Davydov entrecerró los ojos, volvió en silencio la mirada hacia la soleada bahía, luego miró al segundo, que le sonreía.

— Quiero ir a las islas Hawaii. Un sitio bonito, agradable… ¿Salimos en seguida?

— El capitán ha ido a tierra para las formalidades, pero todo está dispuesto. En cuanto llegue, partiremos. ¡Directamente a casa!

El profesor asintió, mientras metía una mano en el bolsillo en busca de cigarrillos. Gozaba del descanso, esos días de ocio obligado, tan raros en la vida de un pobre científico. Davydov volvía de San Francisco, donde había asistido como delegado al congreso de geólogos y paleontólogos, los estudiosos del pasado de la Tierra.

El científico deseaba hacer el viaje de regreso en una nave soviética, y el Vitim le había proporcionado la ocasión. Era agradable la parada en las Hawaii. Davydov conocía aquellas islas, rodeadas por grandes extensiones de agua del océano Pacífico. Ante la inminente partida, se sentía aún más satisfecho. En aquellos días de calma y de lenta reflexión, se habían amontonado en su mente muchos pensamientos interesantes, suponían nuevas consideraciones y sentía la necesidad de controlar, confrontar, desarrollar sus ideas. Pero esto le era imposible en la cabina de una nave, le faltaban los instrumentos necesarios, los libros, las notas, las colecciones…

Davydov se pasó la mano por una sien, lo que revelaba en él cierta irritación…

A la derecha del ángulo saliente del muelle de cemento se abría casi de improviso una amplia avenida de palmas. Las espesas copas cubrían las graciosas casitas blancas rodeadas de parterres multicolores, dejando filtrar una luz broncínea. Más allá, a lo largo de un promontorio, el verde de los árboles se hundía en el agua, sobre la que flotaba casi imperceptiblemente una barca azul con bandas negras. En la barca, algunos chicos y chicas exponían su esbelto cuerpo bronceado al sol y reían ruidosamente antes de zambullirse.
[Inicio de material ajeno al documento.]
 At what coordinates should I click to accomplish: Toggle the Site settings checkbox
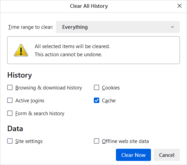(10, 141)
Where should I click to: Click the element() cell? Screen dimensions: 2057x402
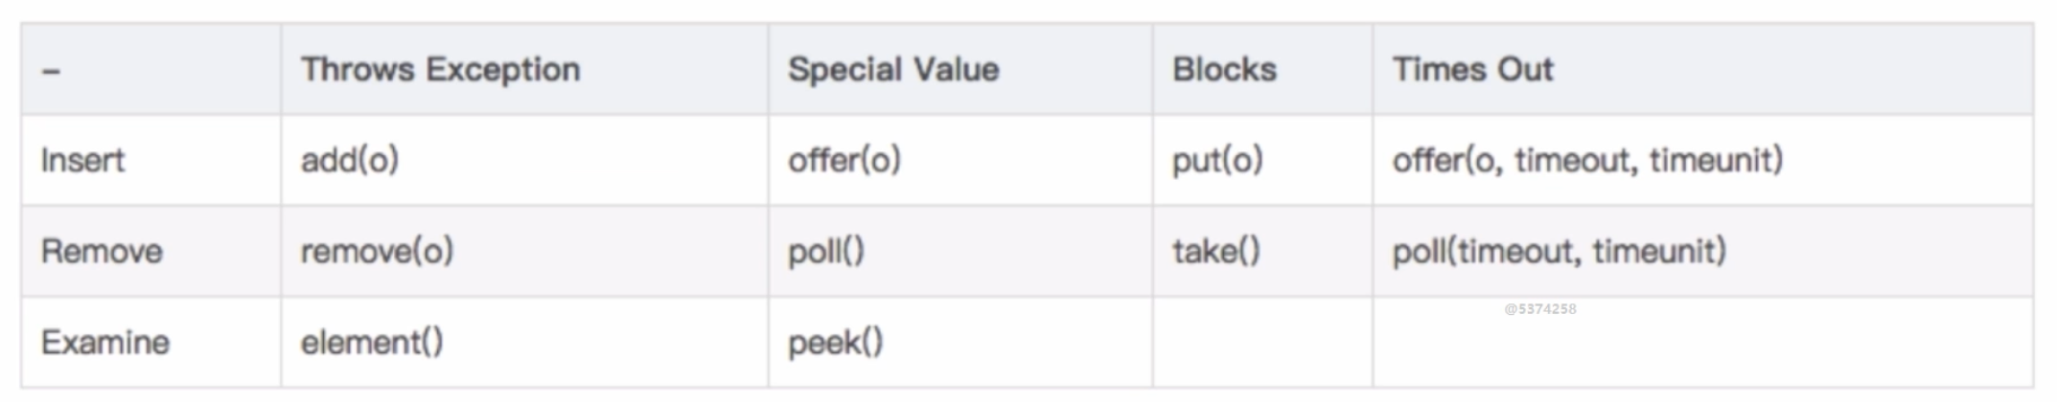pyautogui.click(x=372, y=342)
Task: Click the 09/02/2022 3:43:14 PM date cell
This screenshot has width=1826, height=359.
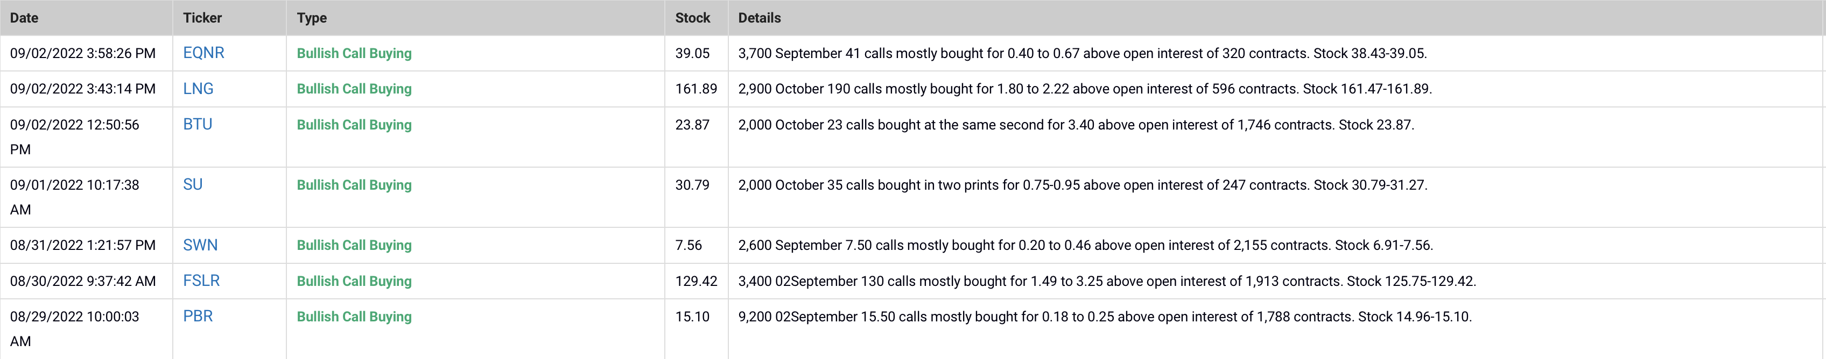Action: (82, 89)
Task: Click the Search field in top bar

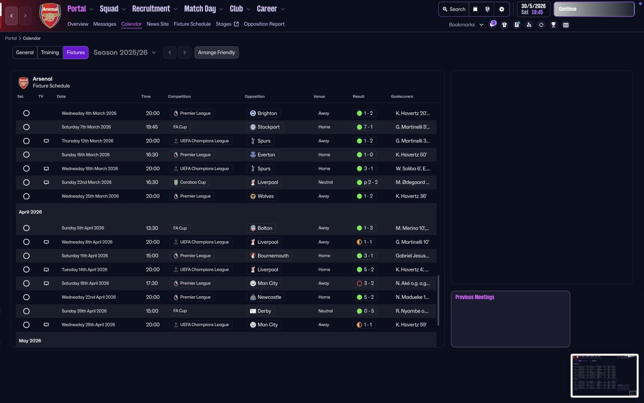Action: pos(453,9)
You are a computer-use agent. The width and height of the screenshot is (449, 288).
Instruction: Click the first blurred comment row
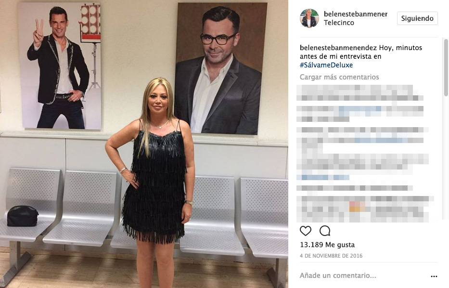pyautogui.click(x=359, y=92)
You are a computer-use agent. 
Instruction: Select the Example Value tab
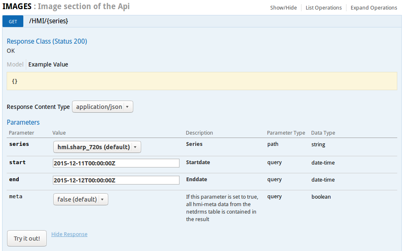pyautogui.click(x=48, y=64)
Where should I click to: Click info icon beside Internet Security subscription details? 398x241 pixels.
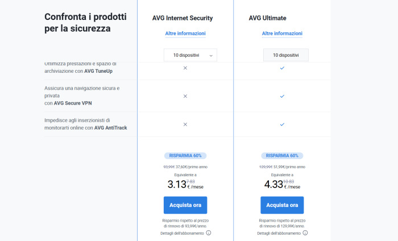click(209, 233)
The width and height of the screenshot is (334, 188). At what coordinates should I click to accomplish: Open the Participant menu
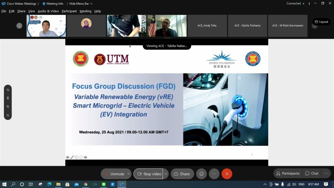[x=69, y=11]
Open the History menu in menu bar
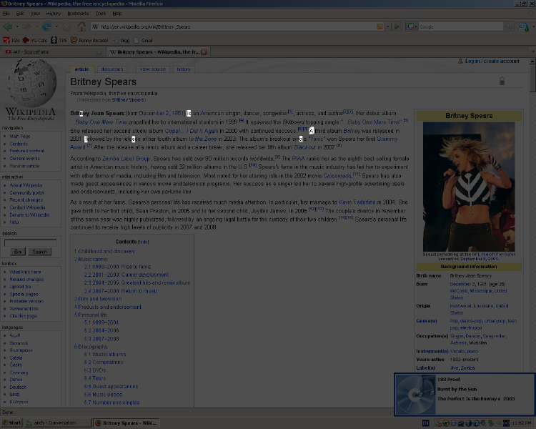This screenshot has height=429, width=536. [54, 14]
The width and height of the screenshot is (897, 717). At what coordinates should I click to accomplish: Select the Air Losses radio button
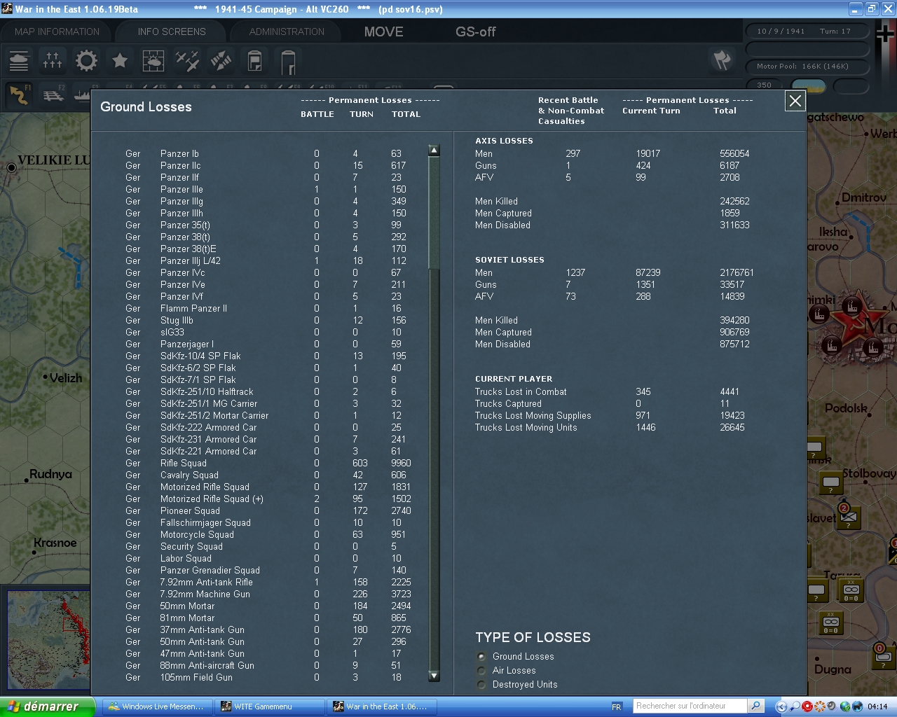[481, 670]
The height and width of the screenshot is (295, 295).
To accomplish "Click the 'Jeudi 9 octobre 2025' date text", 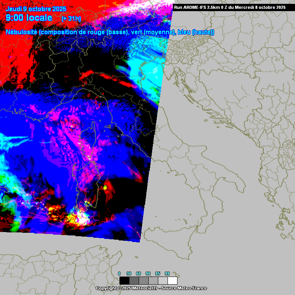I will coord(36,9).
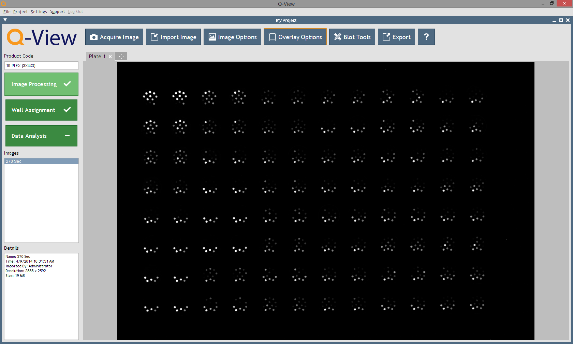The image size is (573, 344).
Task: Open help with the question mark button
Action: coord(426,37)
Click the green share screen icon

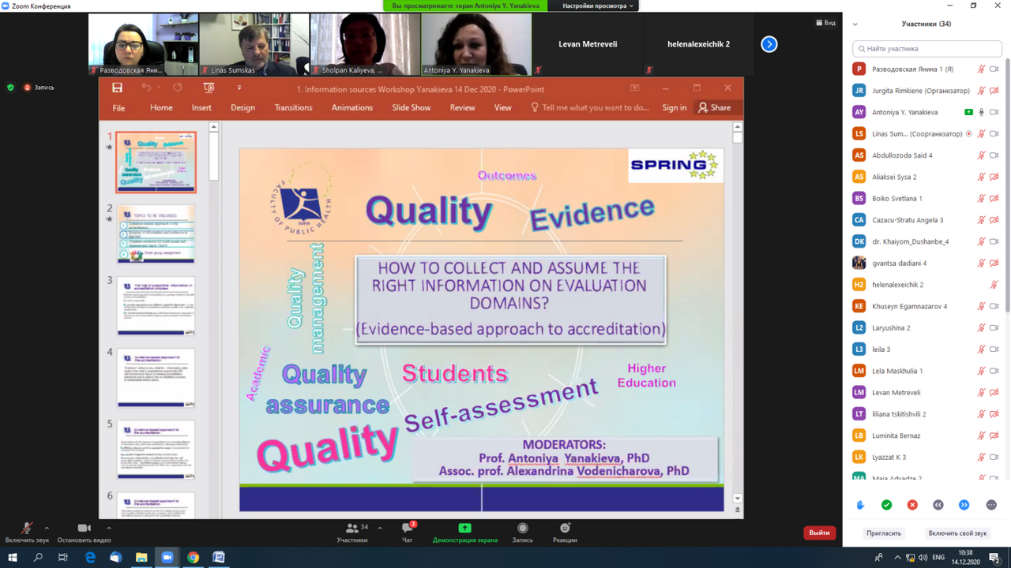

A través del límpido aire, los ojos présbitas del profesor distinguían todos los detalles de la cercana costa. La atención de Davydov fue atraída por un parterre redondo, que tenía en el centro una extraña planta: de un espeso cojín de hojas plateadas de forma de cuchillo, se levantaba, alta como un hombre, una flor roja fusiforme.

— ¿Conoce aquella planta? — preguntó, con interés, el profesor al segundo.

— No — contestó, distraído, el joven marino —. La he visto, he oído decir que la consideran una rareza… Ilya Andreevich, ¿es verdad que en su juventud fue usted marino?

Molesto por el imprevisto giro de la conversación, el profesor arrugó el ceño.

— Sí, pero ahora, ¿qué importa? — gruñó.

Desde un punto impreciso, más allá de las construcciones que sobresalían a la derecha, llegó el silbido de una sirena, que se reflejó en el agua inmóvil.

La cara del segundo adquirió entonces una expresión alarmada. Davydov miró, perplejo, a su alrededor.

Sobre la pequeña ciudad, y sobre la bahía abierta a la azul inmensidad del océano, reinaba, como antes, la calma. El profesor volvió su mirada a la barca de los bañistas.

Una muchacha morena, evidentemente hawaiana, saludó, erguida sobre la proa, a los marineros rusos, agitando una mano, y se zambulló. Las flores rojas de su traje de baño atravesaron el espejo esmeralda del agua y desaparecieron. Una lancha a motor atravesó velozmente la rada. Un minuto después apareció en el muelle un automóvil, del que descendió rápidamente el capitán del Vitim, que se dirigió corriendo hacia su nave. Una fila de banderas empezó a palpitar sobre el mástil de señales. El capitán se precipitó ansioso sobre la plancha, secándose el sudor que le caía sobre la cara con la manga de la blanca guerrera.